DESCRIPTION OF THE TASK: Write out every line of the material exactly as it appears.
++++
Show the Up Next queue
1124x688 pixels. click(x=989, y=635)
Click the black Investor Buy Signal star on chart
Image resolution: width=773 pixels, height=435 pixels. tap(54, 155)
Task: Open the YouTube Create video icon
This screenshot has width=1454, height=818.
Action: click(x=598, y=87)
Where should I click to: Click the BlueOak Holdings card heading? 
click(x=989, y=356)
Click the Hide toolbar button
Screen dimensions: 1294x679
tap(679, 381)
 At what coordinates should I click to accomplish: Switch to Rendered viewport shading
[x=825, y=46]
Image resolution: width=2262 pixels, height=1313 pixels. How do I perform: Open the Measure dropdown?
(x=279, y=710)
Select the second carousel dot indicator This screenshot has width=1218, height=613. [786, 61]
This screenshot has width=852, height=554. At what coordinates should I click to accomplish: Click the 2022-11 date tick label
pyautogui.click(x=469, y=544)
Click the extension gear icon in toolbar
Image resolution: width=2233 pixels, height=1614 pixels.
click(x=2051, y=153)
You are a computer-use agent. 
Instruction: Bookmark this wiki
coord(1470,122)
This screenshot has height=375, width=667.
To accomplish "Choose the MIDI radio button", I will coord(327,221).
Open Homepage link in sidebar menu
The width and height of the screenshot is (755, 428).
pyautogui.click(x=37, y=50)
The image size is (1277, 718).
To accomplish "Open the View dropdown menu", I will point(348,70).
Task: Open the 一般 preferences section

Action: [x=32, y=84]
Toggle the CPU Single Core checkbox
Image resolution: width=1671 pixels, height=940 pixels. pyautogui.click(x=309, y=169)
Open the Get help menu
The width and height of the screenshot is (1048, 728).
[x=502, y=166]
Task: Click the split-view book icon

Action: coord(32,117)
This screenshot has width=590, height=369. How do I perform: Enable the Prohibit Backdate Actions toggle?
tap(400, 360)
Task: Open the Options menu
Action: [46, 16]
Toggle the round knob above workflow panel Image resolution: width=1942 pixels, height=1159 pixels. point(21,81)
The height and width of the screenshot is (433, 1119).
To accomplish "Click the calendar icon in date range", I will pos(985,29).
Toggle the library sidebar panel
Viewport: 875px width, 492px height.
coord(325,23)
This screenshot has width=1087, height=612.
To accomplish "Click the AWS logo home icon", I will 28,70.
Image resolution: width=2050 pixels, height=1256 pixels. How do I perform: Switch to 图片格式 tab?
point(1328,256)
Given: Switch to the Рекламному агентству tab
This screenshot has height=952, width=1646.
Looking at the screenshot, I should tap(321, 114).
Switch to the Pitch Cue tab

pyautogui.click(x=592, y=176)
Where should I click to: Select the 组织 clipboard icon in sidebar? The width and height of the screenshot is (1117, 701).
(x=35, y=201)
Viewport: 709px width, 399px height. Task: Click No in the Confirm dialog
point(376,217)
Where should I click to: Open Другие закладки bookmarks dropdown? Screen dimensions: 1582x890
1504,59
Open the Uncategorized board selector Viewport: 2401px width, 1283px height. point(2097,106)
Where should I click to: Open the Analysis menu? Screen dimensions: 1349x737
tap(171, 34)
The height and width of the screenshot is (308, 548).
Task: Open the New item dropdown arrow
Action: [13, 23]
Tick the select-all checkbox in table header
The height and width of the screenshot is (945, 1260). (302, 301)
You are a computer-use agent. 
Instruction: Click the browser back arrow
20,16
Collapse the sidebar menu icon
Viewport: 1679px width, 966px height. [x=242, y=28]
++++
EXPECTED ANSWER:
Show the Up Next queue
1124x688 pixels. click(x=989, y=635)
Click the black Investor Buy Signal star on chart
Image resolution: width=773 pixels, height=435 pixels. tap(54, 155)
Task: Open the YouTube Create video icon
This screenshot has width=1454, height=818.
Action: click(x=598, y=87)
Where should I click to: Click the BlueOak Holdings card heading? 
click(x=989, y=356)
Click the Hide toolbar button
Screen dimensions: 1294x679
tap(679, 381)
 At what coordinates should I click to accomplish: Switch to Rendered viewport shading
[x=825, y=46]
Image resolution: width=2262 pixels, height=1313 pixels. How do I perform: Open the Measure dropdown?
(x=279, y=710)
Select the second carousel dot indicator This screenshot has width=1218, height=613. [786, 61]
This screenshot has width=852, height=554. At what coordinates should I click to accomplish: Click the 2022-11 date tick label
pyautogui.click(x=469, y=544)
Click the extension gear icon in toolbar
Image resolution: width=2233 pixels, height=1614 pixels.
click(x=2051, y=153)
You are a computer-use agent. 
Instruction: Bookmark this wiki
coord(1470,122)
This screenshot has height=375, width=667.
To accomplish "Choose the MIDI radio button", I will coord(327,221).
Open Homepage link in sidebar menu
The width and height of the screenshot is (755, 428).
pyautogui.click(x=37, y=50)
The image size is (1277, 718).
To accomplish "Open the View dropdown menu", I will point(348,70).
Task: Open the 一般 preferences section

Action: [x=32, y=84]
Toggle the CPU Single Core checkbox
Image resolution: width=1671 pixels, height=940 pixels. pyautogui.click(x=309, y=169)
Open the Get help menu
The width and height of the screenshot is (1048, 728).
[x=502, y=166]
Task: Click the split-view book icon

Action: coord(32,117)
This screenshot has width=590, height=369. How do I perform: Enable the Prohibit Backdate Actions toggle?
tap(400, 360)
Task: Open the Options menu
Action: [46, 16]
Toggle the round knob above workflow panel Image resolution: width=1942 pixels, height=1159 pixels. point(21,81)
The height and width of the screenshot is (433, 1119).
To accomplish "Click the calendar icon in date range", I will pos(985,29).
Toggle the library sidebar panel
Viewport: 875px width, 492px height.
coord(325,23)
This screenshot has width=1087, height=612.
To accomplish "Click the AWS logo home icon", I will 28,70.
Image resolution: width=2050 pixels, height=1256 pixels. How do I perform: Switch to 图片格式 tab?
point(1328,256)
Given: Switch to the Рекламному агентству tab
This screenshot has height=952, width=1646.
Looking at the screenshot, I should tap(321, 114).
Switch to the Pitch Cue tab

pyautogui.click(x=592, y=176)
Where should I click to: Select the 组织 clipboard icon in sidebar? The width and height of the screenshot is (1117, 701).
(x=35, y=201)
Viewport: 709px width, 399px height. Task: Click No in the Confirm dialog
point(376,217)
Where should I click to: Open Другие закладки bookmarks dropdown? Screen dimensions: 1582x890
1504,59
Open the Uncategorized board selector Viewport: 2401px width, 1283px height. point(2097,106)
Where should I click to: Open the Analysis menu? Screen dimensions: 1349x737
tap(171, 34)
The height and width of the screenshot is (308, 548).
Task: Open the New item dropdown arrow
Action: [13, 23]
Tick the select-all checkbox in table header
The height and width of the screenshot is (945, 1260). (302, 301)
You are a computer-use agent. 
Instruction: Click the browser back arrow
20,16
Collapse the sidebar menu icon
Viewport: 1679px width, 966px height. [x=242, y=28]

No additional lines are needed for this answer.